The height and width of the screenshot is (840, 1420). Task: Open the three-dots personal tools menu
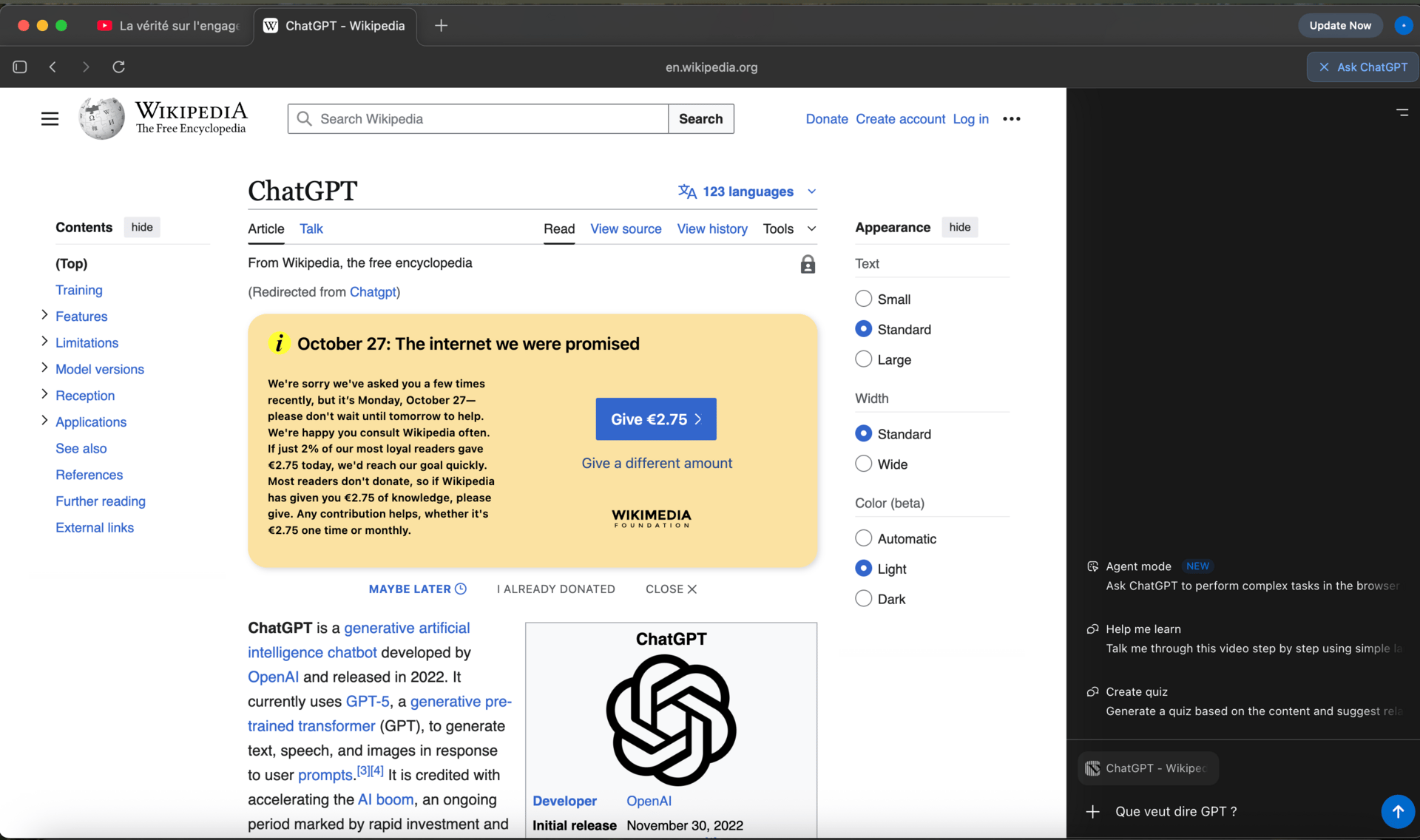click(1011, 119)
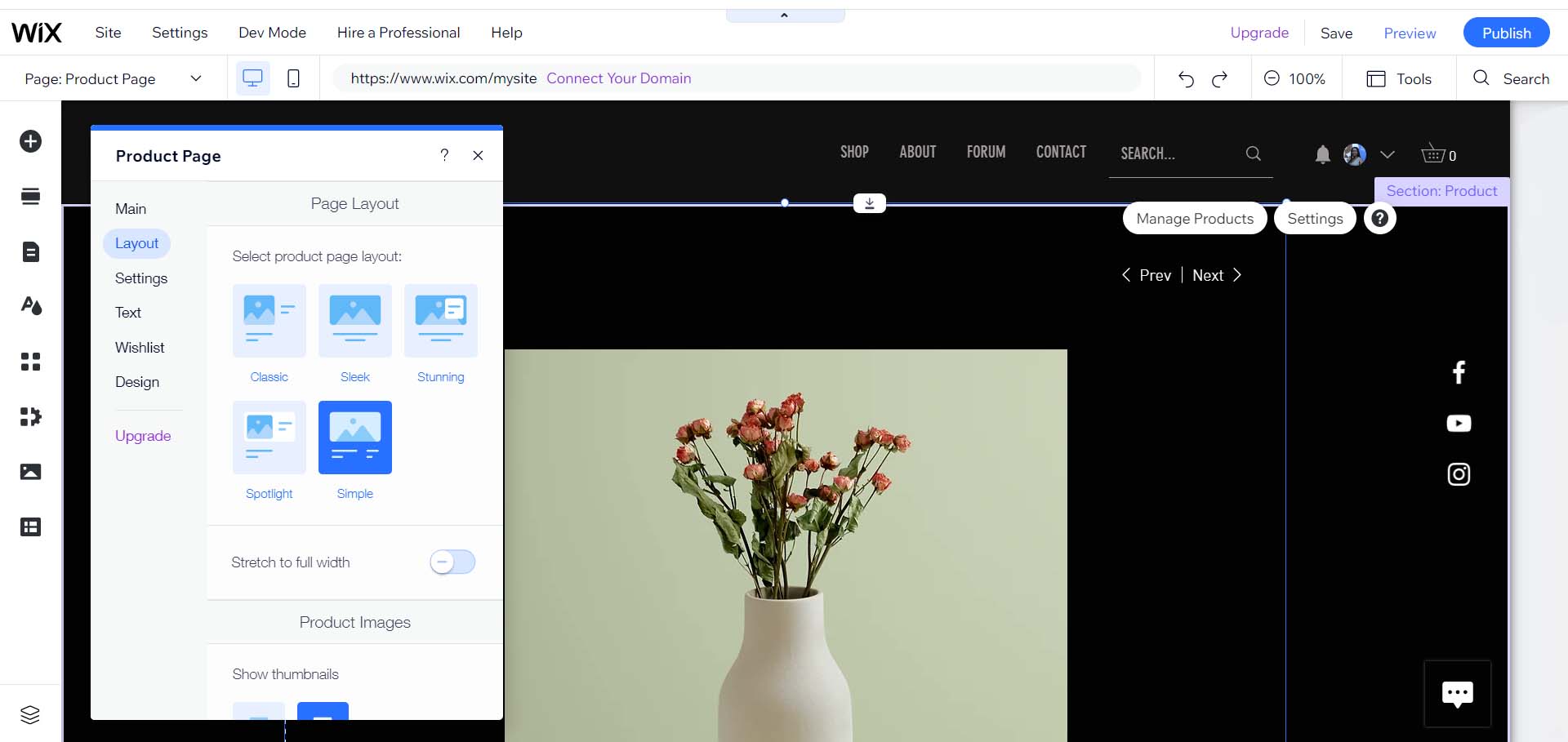Click the Publish button
The image size is (1568, 742).
[1506, 33]
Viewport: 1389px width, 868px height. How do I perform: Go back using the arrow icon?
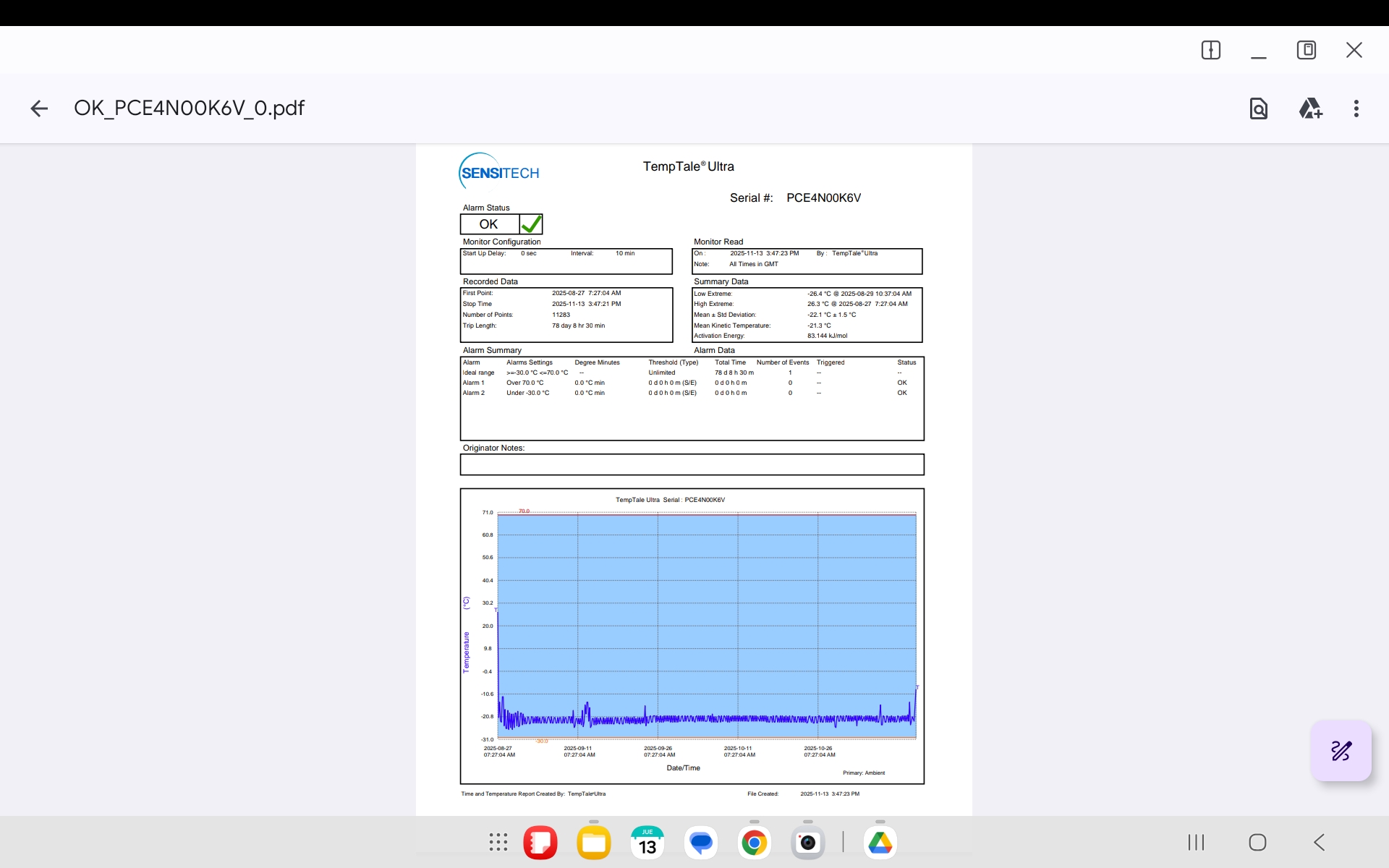pyautogui.click(x=39, y=109)
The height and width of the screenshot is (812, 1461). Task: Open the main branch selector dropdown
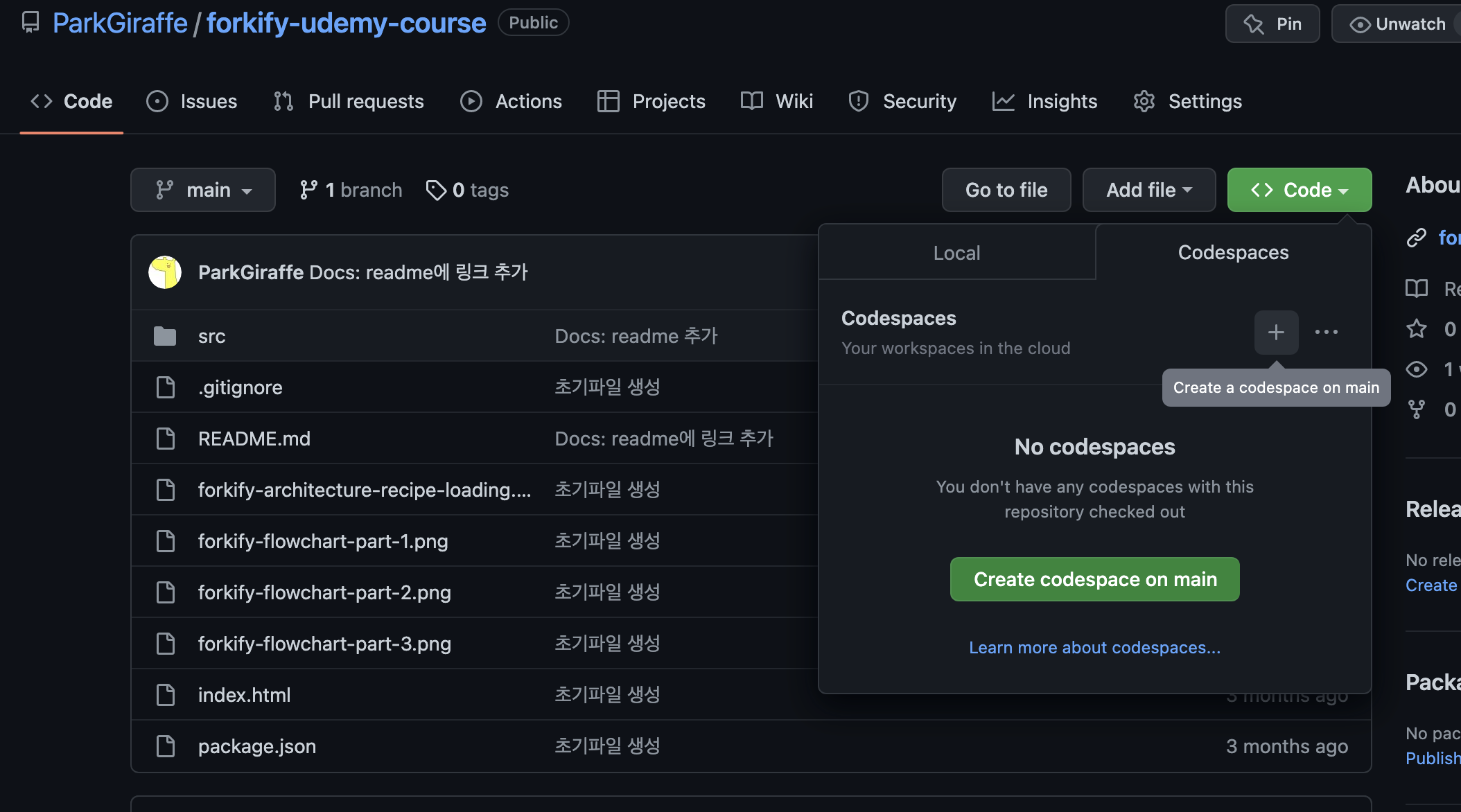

• **The problem**
Output all the data, exactly, without images.

• **Task solution**
The height and width of the screenshot is (840, 1420). Task: Open the three-dots personal tools menu
click(1011, 119)
Click the Publish button
The image size is (1568, 742).
[1506, 33]
Viewport: 1389px width, 868px height. How do I perform: Go back using the arrow icon?
pyautogui.click(x=39, y=109)
The height and width of the screenshot is (812, 1461). Task: Open the main branch selector dropdown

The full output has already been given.